-- start Quoted text --
# לעבודה



## IsaacDMQ

I'm a beginner.I have an hebrew story book.and i have encountered לעבודה. Is this the infinitive of to work? In my dictionary to work appears as: לעבוד or לעבד.


----------



## Drink

No, it's not an infinitive. It means "to work", but "work" as a noun, not a verb (like, "After I go to work, I am at work").


----------



## IsaacDMQ

Drink said:


> No, it's not an infinitive. It means "to work", but "work" as a noun, not a verb (like, "After I go to work, I am at work").


Which is the function of ל?


----------



## Drink

It means "to", as I said, the whole word means "to work". I only gave the second example of "at work" to make it absolutely clear how "work" is a noun.


----------



## amikama

IsaacDMQ said:


> I'm a beginner.I have an hebrew story book.and i have encountered לעבודה.


Hi Isaac, what is the complete context?


----------



## Abaye

May I suggest a context? 

אַבָּא הָלַךְ לָעֲבוֹדָה
הָלַךְ הָלַךְ אַבָּא
יָשׁוּב עִם צֵאת הַלְּבָנָה
יָבִיא לָךְ מַתָּנָה


----------



## IsaacDMQ

amikama said:


> Hi Isaac, what is the complete context?


אֲנִי מבַקֶּשׁת מִכֻּלּכֶם לִזְכֹּר מָחָר הוּא יוֹם עוֹבְדים עִם הַהוֹרִים,שֶׁבּוֹ תּלְכוּ עִם הַהוֹרִים שֶׁלּכֶם לָעֲבוֹדָה שֶׁלָּהֶם--אָמְרָה לָנוּ מִיס פְלָאוּאֵרְס


----------



## IsaacDMQ

What means יוֹם עוֹבְדים?


----------



## Drink

It's "יום עובדים עם ההורים", which is like "work with parents day".


----------
-- end Quoted text --
— Tasks and exercises —
(1) Repeat the stretch of the forum thread from "אֲנִי מבַקֶּשׁת מִכֻּלּכֶם" through "means יוֹם עוֹבְדים?".
(2) In the forum thread, what does Drink say "יום עובדים עם ההורים" is like?
-- start Listing --
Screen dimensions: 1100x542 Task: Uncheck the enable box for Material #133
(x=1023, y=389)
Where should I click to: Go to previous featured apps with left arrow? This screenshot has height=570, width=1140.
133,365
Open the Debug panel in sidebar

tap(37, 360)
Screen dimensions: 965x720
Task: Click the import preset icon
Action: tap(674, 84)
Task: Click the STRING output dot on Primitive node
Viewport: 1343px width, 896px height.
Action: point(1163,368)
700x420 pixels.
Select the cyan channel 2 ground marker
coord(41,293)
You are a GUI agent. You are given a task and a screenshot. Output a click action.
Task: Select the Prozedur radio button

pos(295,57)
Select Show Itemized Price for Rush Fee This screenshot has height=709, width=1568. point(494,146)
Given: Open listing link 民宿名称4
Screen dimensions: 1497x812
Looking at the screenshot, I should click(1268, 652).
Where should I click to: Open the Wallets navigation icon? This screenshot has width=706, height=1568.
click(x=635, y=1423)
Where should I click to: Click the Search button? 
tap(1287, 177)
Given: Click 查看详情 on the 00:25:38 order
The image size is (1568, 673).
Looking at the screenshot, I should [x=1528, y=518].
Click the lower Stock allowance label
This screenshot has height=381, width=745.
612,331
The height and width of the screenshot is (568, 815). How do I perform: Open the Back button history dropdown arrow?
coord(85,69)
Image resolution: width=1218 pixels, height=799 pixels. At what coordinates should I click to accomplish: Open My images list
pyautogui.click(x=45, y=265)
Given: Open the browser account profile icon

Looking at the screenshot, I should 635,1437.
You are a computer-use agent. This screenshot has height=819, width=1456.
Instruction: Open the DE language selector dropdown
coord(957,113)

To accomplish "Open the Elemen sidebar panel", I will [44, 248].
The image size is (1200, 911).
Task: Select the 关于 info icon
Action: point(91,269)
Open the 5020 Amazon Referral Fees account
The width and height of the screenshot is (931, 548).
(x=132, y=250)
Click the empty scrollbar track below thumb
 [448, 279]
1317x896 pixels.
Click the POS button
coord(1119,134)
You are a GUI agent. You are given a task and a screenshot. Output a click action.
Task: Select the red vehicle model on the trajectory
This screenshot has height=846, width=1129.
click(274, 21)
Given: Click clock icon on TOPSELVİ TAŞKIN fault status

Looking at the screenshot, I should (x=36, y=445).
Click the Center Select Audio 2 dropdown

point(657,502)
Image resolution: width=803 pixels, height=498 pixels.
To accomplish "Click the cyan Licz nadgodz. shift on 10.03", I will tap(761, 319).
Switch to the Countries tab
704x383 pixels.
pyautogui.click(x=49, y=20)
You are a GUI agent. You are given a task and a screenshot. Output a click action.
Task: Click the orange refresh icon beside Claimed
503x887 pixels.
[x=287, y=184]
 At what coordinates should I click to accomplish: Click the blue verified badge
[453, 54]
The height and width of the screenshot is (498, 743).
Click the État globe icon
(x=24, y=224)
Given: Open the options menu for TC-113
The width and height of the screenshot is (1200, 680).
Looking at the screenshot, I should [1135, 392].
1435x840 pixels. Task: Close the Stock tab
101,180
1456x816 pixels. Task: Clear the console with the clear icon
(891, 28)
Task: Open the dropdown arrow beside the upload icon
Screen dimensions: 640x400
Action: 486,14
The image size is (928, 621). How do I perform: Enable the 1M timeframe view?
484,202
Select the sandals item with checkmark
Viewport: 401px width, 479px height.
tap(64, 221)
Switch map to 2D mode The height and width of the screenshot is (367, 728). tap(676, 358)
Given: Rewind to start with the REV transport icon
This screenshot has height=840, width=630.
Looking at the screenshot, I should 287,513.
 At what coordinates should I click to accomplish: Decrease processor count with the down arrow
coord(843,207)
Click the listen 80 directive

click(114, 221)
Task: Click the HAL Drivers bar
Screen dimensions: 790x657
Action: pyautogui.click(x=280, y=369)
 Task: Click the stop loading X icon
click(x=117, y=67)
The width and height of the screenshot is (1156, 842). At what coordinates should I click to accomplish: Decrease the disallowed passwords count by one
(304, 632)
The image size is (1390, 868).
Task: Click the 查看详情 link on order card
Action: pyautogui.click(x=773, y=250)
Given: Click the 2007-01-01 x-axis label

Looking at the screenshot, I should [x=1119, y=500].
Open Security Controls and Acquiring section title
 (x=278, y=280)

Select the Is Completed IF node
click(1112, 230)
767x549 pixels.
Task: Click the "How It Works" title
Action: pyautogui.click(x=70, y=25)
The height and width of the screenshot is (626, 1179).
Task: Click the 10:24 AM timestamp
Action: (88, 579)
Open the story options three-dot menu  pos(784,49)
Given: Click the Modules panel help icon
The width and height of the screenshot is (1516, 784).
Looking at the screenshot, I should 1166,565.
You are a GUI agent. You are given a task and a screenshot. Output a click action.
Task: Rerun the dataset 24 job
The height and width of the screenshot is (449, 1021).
-- end Listing --
— Answers to the exercise —
(1)
אֲנִי מבַקֶּשׁת מִכֻּלּכֶם לִזְכֹּר מָחָר הוּא יוֹם עוֹבְדים עִם הַהוֹרִים,שֶׁבּוֹ תּלְכוּ עִם הַהוֹרִים שֶׁלּכֶם לָעֲבוֹדָה שֶׁלָּהֶם--אָמְרָה לָנוּ מִיס פְלָאוּאֵרְס


----------



## IsaacDMQ

What means יוֹם עוֹבְדים?

(2) It is like "work with parents day."